His intense curiosity about Archie was almost stronger than his wrath against him. Unlike James, whose bitterness was too deep for words, whose soul was driven before the fury of his own feelings like a restless ghost, David still looked back with a certain pleasant excitement to Flemington’s meteoric flash through the even atmosphere of his daily life. He would dearly have liked to bring him to justice, but he was anxious to hear a little more of him first.

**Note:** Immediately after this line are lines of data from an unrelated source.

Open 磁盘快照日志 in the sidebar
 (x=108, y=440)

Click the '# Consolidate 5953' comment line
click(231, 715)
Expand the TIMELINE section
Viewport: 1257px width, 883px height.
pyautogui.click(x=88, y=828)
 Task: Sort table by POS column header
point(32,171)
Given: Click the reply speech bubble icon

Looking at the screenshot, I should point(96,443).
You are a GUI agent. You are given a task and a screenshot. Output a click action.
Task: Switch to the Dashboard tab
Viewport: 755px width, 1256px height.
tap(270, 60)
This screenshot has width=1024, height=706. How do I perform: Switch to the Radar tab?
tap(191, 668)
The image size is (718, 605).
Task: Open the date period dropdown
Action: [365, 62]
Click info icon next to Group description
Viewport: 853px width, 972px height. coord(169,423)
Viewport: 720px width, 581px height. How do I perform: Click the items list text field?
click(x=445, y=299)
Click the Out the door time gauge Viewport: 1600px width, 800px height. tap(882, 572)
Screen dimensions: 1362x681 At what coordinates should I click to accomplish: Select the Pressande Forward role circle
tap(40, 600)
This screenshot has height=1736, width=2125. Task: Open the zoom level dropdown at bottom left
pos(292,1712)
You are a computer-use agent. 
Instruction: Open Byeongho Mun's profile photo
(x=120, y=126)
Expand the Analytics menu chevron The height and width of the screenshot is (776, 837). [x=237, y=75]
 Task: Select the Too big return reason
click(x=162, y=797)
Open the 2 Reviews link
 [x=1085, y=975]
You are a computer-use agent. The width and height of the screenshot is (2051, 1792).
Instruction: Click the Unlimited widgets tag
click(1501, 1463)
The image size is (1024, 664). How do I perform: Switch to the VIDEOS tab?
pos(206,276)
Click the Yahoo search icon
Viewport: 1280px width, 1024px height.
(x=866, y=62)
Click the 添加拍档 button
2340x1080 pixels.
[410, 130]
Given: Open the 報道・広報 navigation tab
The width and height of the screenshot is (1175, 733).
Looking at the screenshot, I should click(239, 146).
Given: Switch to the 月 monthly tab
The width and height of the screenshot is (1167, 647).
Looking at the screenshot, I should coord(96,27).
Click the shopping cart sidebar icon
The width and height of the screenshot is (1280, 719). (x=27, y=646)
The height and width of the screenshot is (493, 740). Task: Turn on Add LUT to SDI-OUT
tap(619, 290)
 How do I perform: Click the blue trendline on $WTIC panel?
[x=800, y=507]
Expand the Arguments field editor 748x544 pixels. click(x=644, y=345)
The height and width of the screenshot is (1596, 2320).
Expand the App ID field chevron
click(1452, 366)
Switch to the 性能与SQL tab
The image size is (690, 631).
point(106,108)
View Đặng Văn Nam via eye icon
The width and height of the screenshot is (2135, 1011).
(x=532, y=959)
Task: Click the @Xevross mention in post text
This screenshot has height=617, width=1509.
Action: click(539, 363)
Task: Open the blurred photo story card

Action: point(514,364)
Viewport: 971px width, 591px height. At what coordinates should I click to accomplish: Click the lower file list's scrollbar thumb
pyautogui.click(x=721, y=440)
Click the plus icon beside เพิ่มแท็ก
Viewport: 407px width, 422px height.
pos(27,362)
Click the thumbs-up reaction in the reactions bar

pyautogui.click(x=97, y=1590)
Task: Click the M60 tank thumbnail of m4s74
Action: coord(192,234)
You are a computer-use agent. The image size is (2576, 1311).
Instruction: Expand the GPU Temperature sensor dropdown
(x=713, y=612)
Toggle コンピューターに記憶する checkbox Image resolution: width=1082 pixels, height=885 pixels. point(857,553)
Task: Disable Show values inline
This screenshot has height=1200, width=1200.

He had a curious mixture of feelings about him. There was no vainer man in Scotland than Balnillo, and if the mental half of his vanity had suffered from the deception practised on it, the physical half was yet preening itself in the sunny remembrance of the portrait at home—the portrait of David Balnillo as he would fain have had the world see him—the portrait, alas and alas! unfinished. He could not feel quite as James felt, who had opened his purse, and, more—far more than that—had laid open the most sacred page of his life before Flemington. He had placed his personal safety in his hands, too, though he counted that as a matter of less moment.

“Madam,” said Balnillo, “to see you is to rejoice that you have recovered from your serious illness.”

“You are very obliging, my lord. I am quite well,” replied Christian, concealing a slight surprise at this remark.

“I am most happy in being presented to you,” he continued. “What news have you of my charming friend Mr. Flemington, may I ask?”